The Market town of Ujiji on Lake Tanganyika, and a Recipe for Garden Egg Stew

Henry Morton Stanley meets David Livingstone i...

Stanley greets Livingstone, at Ujiji. Wikipedia

The market town of Ujiji, where Stanley ‘found’ Livingstone, was a cosmopolitan center to which merchants and farmers from all around the northern and central areas of the lake came to sell their goods and to purchase requirements.  It was also the most important caravansary for the Arab / Swahili trade between Zanzibar, on the Indian Ocean coast, and the interior.

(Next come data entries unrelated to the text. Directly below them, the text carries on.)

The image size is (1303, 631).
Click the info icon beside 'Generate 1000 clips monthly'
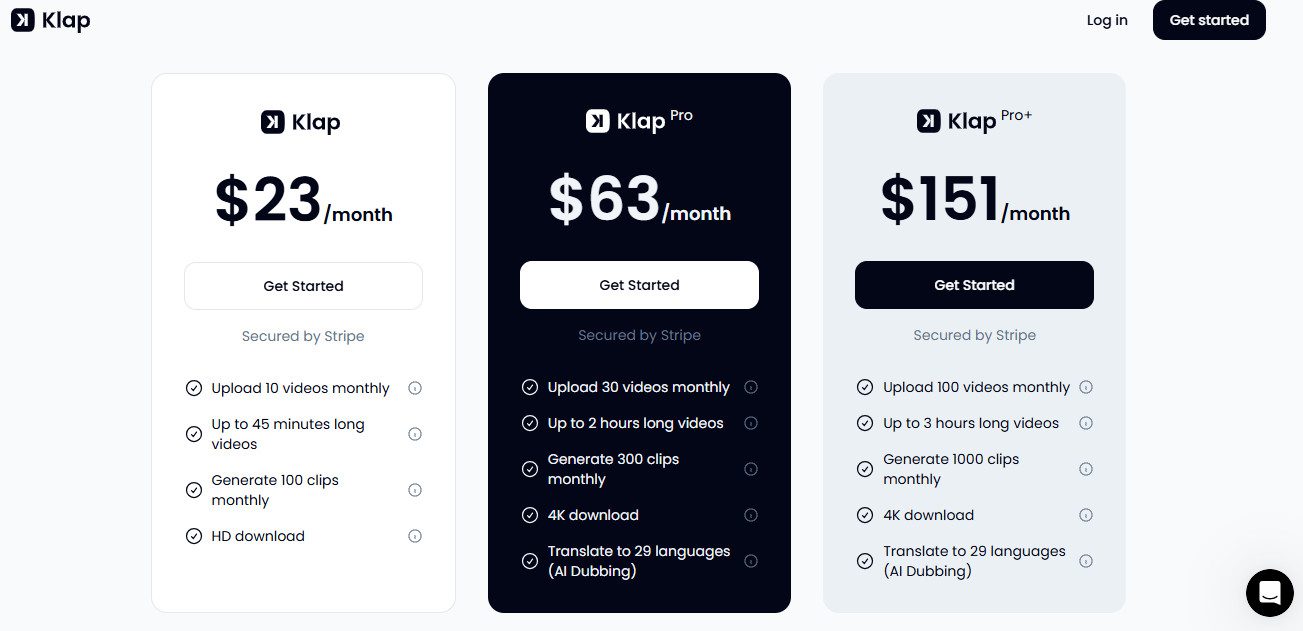pos(1086,469)
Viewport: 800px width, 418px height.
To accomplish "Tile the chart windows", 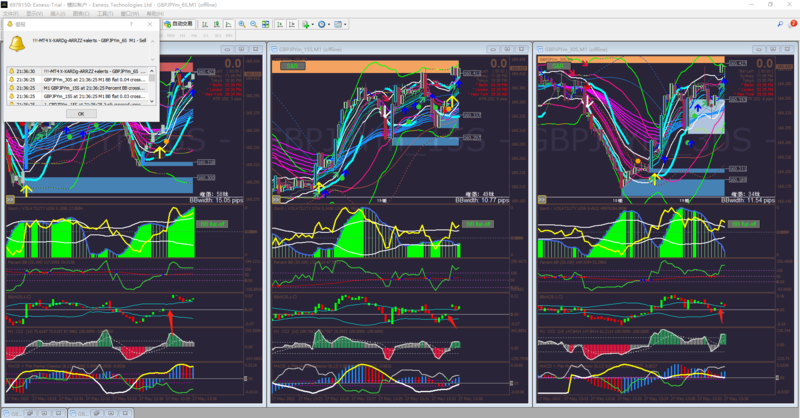I will 265,24.
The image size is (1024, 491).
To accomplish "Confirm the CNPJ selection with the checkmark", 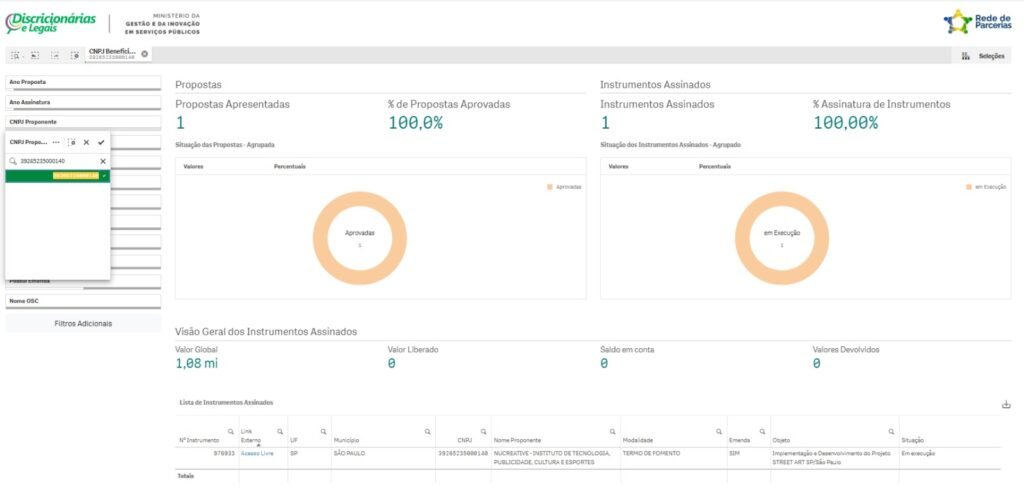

 Stanley briefly describes the produce and people found in the Ujiji market.  Salt, slaves, ivory, and vegetable oil would have been some of the most important products to purchase and send to the coast.

Market scene in Ujiji. Source: erbzine-1878

The market-place overlooking the broad silver water afforded us amusement and instruction.  Representatives of most of the tribes dwelling near the lake were daily found there. 

 There were the agricultural and pastoral Wajiji [local inhabitants of Ujiji territory], with their flocks and herds;

  • there were the fishermen from Ukaranga and Kaole, from beyond Bangwe, and even from Urundi [Burundi], with their whitebait, which they called dogara*, the silurus, the perch, and other fish;
  • there were the palm-oil merchants, principally from Ujiji and Urundi[/Burundi]**, with great five-gallon pots full of reddish oil, of the consistency of butter;
  • there were the salt merchants from the salt-plains of Uvinza+ and Uhha; there were the ivory merchants from Uvira*** and Usowa;
  • there were the canoe-makers from Ugoma [diectly across the lake from Ujiji] and Urundi [Burundi];
  • there were the cheap-Jack pedlers**** from Zanzibar, selling flimsy prints, and brokers exchanging blue mutunda beads for sami-sami, and sungomazzi, and sofi.  The sofi beads are like pieces of thick clay-pipe stem about half an inch long, and are in great demand here. 
* Dogara – Called in our area ‘ndagala’, are the most popular fish.  They can be easily dried and even now are imported all over the interior of Burundi.
** In the past there were extensive palm orchards along the northern coast of the lake, as well as where we are located.
+ The north coast of the lake, where we are located
*** Uvira – Across from us, on the Congo side of the lake.  The ivory would have come from the Congo interior.
**** cheap-Jack pedlers – Sellers of shoddy goods.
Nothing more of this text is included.